WA: In Bruges is a film I thought of, because he’s so funny in it. I then I had seen him in this play God of Carnage that he was very funny in, and especially this movie that Bob Balaban directed called Bernard and Doris. It was a very quiet role he plays. But then also I got to know him personally over the years, quite a bit. And he even knows, the person that this character is inspired by, he knows my friend. So he even had a sense of what the real guy is like, so it was that combination. As much from just being around him a little bit personally as anything else.
Where do you get the ideas for character details, such a M. Gustave’s collection of perfumes, and how do you make sure they don’t retract from the story?
WA: Usually most of the things come from, the thing with the perfume for instance, that’s this real person who wears this Versace perfume everyday and he sprays it on. You can’t miss it. And he will talk about that freely. Often it’s from something in real life. But having said that, I thought the mustache was something he thought up, Tony Revolori, but the other day he denied that when we were doing an interview the other day. Like he didn’t want credit for that idea. Some of it is just imagination, and when it’s just imagination, it’s probably stolen from something that we forgot what it is. But as often it’s about somebody in real life. Either someone I’d read about, or the person I’m writing with has read about, or someone we know, or ourselves.
Speaking to the real life influences, there’s an interesting quote in the film that’s repeated twice about the last speck of humanity within brutality. Can you explain where this idea came from?
WA: That’s a way of expressing something that’s in Stefan Zweig’s work. He writes about in his memoir Vienna, where he was growing up in before 1914 and the Europe of that time. Their newspaper had whatever news there was, but it also had poetry and philosophical texts. It was a different kind of writing. Their rock stars were playwrights, and there was new music happening all the time. He describes a thing which, at this time nationalism begins, he sees his country shifting to a more nationalistic world view. At the same time where sport became a big thing. Suddenly the thing that was cool to be into shifted into this physical thing and it’s all leading to a war like mentality.

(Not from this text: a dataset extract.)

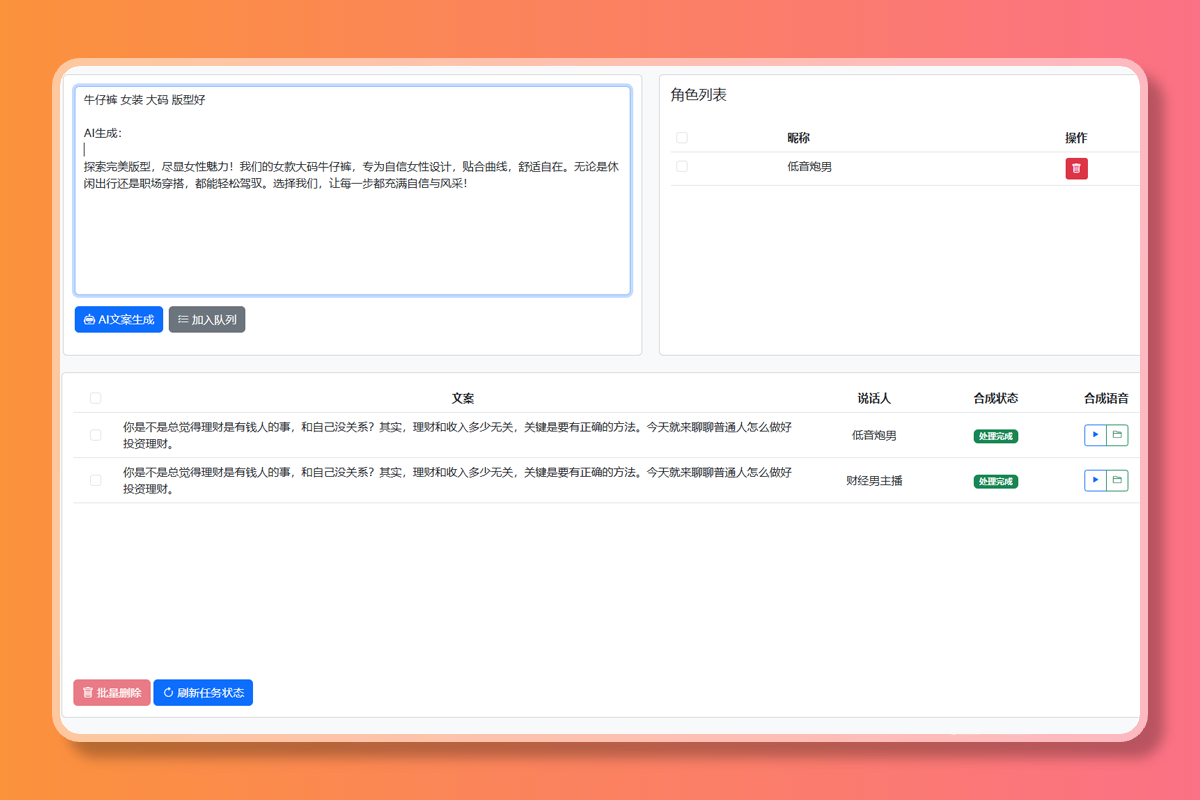Toggle select-all checkbox in task table header
Image resolution: width=1200 pixels, height=800 pixels.
click(96, 398)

His story is this person who’s so invested in this one culture that then is slowly and then quickly destroyed. He ended up fleeing Europe[…], but still didn’t survive the war because he ended up committing suicide. So that line you’re talking about it some kind of condensed version of what I just described.
[laughs]In Moonrise Kingdom and The Royal Tennenbaums you kill a dog, and in this one you kill a cat. Was that a conscious decision?
WA: Human actors often want to have a death scene to play. So in a way it’s to just share this opportunity with other animals. I’m just trying to write a good part for a cat.
[laughs]Can you talk about the process of turning the hotel into a central character in the film, and where you start from in terms of design?
WA: First we tried to find a hotel where we could do this, the perfect place. Is it in Switzerland, is it in Hungary, where is this place? We traveled all over Central Europe, and we went to a million hotels, we went to castles, went to hospitals, abandoned things, operating things, and we gathered many ideas, but we couldn’t find a place. The world is just not like that […] Our big location scout turned into a big research scout. We figured out that we’d need to create our hotel. We found this department store in the town of Görlitz that gave us this opportunity to make something is this real location, and then we designed miniatures and other things so we could use all the things we really liked and make exactly the hotel we wanted in a more impressionistic way of using these old movie techniques. In a way of us getting exactly what we wanted while not having it really exist.